Larger reserves would boost the market value of KazMunaiGas and increase its output, Kiinov said. The company has said it plans to raise annual oil output by 60 percent to 35.4 million tonnes by 2022.
Kazakhstan, the second-largest post-Soviet oil producer after Russia and home to 3 percent of the world's recoverable oil reserves, plans to boost oil output to 82 million tonnes this year from 79.2 million tonnes in 2012.
KazMunaiGas controls London-listed KazMunaiGas Exploration Production (KMG EP), whose output and financial results are consolidated in the results of the parent company.
KazMunaiGas owns more than 40 oil deposits in the Mangistau and Atyrau regions in western Kazakhstan. It takes part in multinational consortia developing the giant onshore Tengiz oil deposit and the large Karachaganak oil and gas condensate field.
The offshore Kashagan field, the world's largest oil discovery in more than four decades, is expected to produce its first oil later this year. KazMunaiGas holds a 16.81 percent stake in this project.
KMG EP plans to boost oil production by 1.6 percent to 12.4 million tonnes in 2013 to end its two-year output decline caused mainly by a workers' strike at its wells in Mangistau.
Kiinov said the Ozen oil deposit, one of Kazakhstan's oldest and a core asset of KMG EP, ramped up output earlier this month after years of steady decline.

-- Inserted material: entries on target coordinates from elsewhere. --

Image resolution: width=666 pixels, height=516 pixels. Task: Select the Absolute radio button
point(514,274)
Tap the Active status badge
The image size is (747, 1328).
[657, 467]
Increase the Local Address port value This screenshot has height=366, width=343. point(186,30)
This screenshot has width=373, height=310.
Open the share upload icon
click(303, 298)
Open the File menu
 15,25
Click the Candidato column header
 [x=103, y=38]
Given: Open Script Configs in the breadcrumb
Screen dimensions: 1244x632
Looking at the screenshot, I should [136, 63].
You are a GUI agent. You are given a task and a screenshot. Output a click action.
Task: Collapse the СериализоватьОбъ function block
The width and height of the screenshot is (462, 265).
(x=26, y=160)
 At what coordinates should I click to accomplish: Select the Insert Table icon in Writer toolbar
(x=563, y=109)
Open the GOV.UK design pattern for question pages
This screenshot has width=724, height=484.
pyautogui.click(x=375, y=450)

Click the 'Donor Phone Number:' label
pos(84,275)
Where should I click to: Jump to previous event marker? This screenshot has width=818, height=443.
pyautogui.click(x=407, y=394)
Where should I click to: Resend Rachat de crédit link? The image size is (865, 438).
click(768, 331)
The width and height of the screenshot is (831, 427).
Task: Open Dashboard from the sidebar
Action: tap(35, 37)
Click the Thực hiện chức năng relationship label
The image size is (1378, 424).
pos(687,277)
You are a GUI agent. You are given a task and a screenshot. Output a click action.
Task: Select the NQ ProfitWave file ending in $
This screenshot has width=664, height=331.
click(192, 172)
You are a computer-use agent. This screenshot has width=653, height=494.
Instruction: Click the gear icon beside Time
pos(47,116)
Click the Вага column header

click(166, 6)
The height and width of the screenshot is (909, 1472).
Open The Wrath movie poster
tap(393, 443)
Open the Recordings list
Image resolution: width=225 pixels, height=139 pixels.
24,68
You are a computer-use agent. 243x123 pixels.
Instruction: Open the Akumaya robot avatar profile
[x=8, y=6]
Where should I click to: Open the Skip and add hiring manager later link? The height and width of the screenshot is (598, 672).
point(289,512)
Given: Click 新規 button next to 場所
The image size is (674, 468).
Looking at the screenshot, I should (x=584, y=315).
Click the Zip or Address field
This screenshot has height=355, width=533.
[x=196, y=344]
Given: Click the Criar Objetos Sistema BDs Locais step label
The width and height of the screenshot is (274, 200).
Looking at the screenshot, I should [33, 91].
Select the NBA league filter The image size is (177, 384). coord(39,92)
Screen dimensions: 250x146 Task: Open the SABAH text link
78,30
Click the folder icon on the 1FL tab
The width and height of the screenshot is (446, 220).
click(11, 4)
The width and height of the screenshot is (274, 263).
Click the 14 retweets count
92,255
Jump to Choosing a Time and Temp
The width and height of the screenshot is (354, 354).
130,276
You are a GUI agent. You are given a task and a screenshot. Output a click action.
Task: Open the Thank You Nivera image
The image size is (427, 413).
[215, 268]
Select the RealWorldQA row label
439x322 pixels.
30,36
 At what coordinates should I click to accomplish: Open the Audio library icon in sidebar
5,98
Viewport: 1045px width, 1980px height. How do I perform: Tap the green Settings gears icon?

He said KazMunaiGas planned to conduct new exploration of Ozen. "If we find new strata, this would be a great solution of the problem giving the field a new birth, so to say," he said.
KazMunaiGas intended to invest in new deposits, Kiinov said without elaborating. "A company, whatever successful, must have explored reserves enough to run for 20 or 30 years," he said.
Last week KazMunaiGas raised $3 billion via two Eurobond tranches, part of a borrowing program of up to $10.5 billion.
The bulk of the $3 billion will be used to refinance old debts and will be invested in Kashagan, Kiinov said.
Kazakhstan has a pre-emptive right to buy out an 8.4 percent stake in Kashagan owned by U.S. oil major ConocoPhillips , which is shedding overseas assets to focus on lower-cost domestic shale oil and gas.
Asked if KazMunaiGas intended to buy the stake for itself, Kiinov said: "We are happy with our 16.8 percent; it's alright. We are not striving to be the main player (in Kashagan)."
ConocoPhillips has said it intends to sell the stake to India's state-run Oil and Natural Gas Corp for about $5 billion.
China also has shown interest in buying the stake, Kazakh Oil & Gas Minister Sauat Mynbayev said last week.
A deal could be struck in the first half of this year.
Stakes in Kashagan identical to KazMunaiGas's 16.81 percent are held by Italy's Eni , U.S. major ExxonMobil , Royal Dutch Shell and France's Total . Japan's Inpex owns 7.56 percent.